Chimonanthus
Chimonanthus is a genus of flowering plants in the family Calycanthaceae, native to China, but is also cultivated elsewhere in Asia, including Iran. The genus includes three to six species depending on taxonomic interpretation; six are accepted by the Flora of China. The name means winter flower in Greek.
Description
They are deciduous or evergreen shrubs growing to 2–13 m tall. The leaves are opposite, entire, 7–20 cm long and 3–7 cm broad. The flowers are 2–3 cm wide, with numerous spirally-arranged yellow or white tepals; they are strongly scented, and produced in late winter or early spring before the new leaves. The fruit is an elliptic dry capsule 3–4 cm long.Species
, Flora of China accepts the following species:- Chimonanthus campanulatus R.H. Chang & C.S. Ding
- Chimonanthus grammatus M.C. Liu
- Chimonanthus nitens Oliv.
- Chimonanthus praecox Link
- Chimonanthus salicifolius S.Y. Hu
- Chimonanthus zhejiangensis M.C. Liu
Cultivation and uses
In China Chimonanthus was domesticated during the Song dynasty and inspired courtly poems from the eleventh century; it flowers at the Chinese New Year, when flowering sprigs are used as hair ornaments. In China, prunings are dried and kept to perfume linen cupboards. The shrub was introduced to Japanese gardens from China in the early Edo period. Its introduction into European gardens, from Japan, is noted for England, 1766, when it was grown under glass for the sixth Earl of Coventry in the conservatory at Croome Court, Worcestershire. By 1799 that shrub had grown to be 16 feet high and 10 feet wide. By that time it had been tried out of doors without winter protection and proved hardy in the south of England. Slips of it were distributed among nurserymen and so it entered European horticulture. A larger-flowered variety, "grandiflorus" was grown by the comtesse de Vandes in Bayswater, London, before 1819. A yellow-flowered variety is also noted.

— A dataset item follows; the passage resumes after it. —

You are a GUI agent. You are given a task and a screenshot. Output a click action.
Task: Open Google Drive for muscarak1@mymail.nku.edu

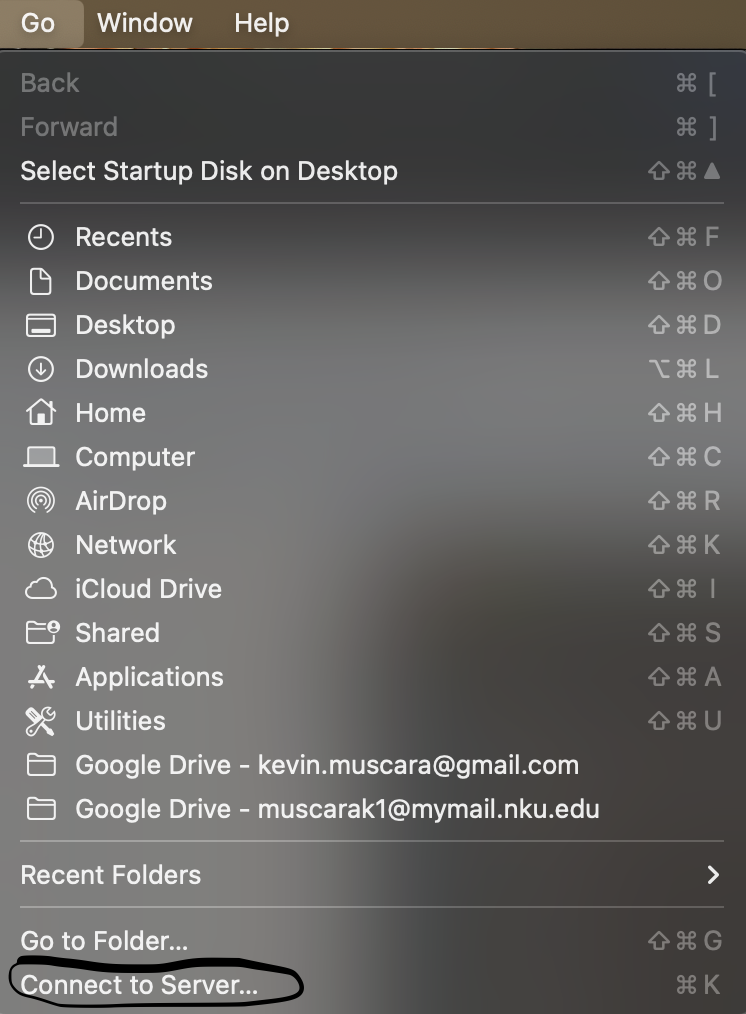337,809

No notice has yet been found of Chimonanthus in an American colonial garden; it was first offered in an American catalogue in 1811. It is hardy at least to New York City, where frosts interrupt, but do not stop the flowering.
The flowers are said to be edible., and can be used to flavor tea.
At the end of its flowering, since it flowers most freely on ripened young wood and has little summer and autumn interest, it is thinned and pruned similarly to Forsythia by partly heading back and a few thick old stems removed at the ground.
Chimonanthus plants are frequently subject to attacks from aphids, and may be attacked by mites and leaf beetles.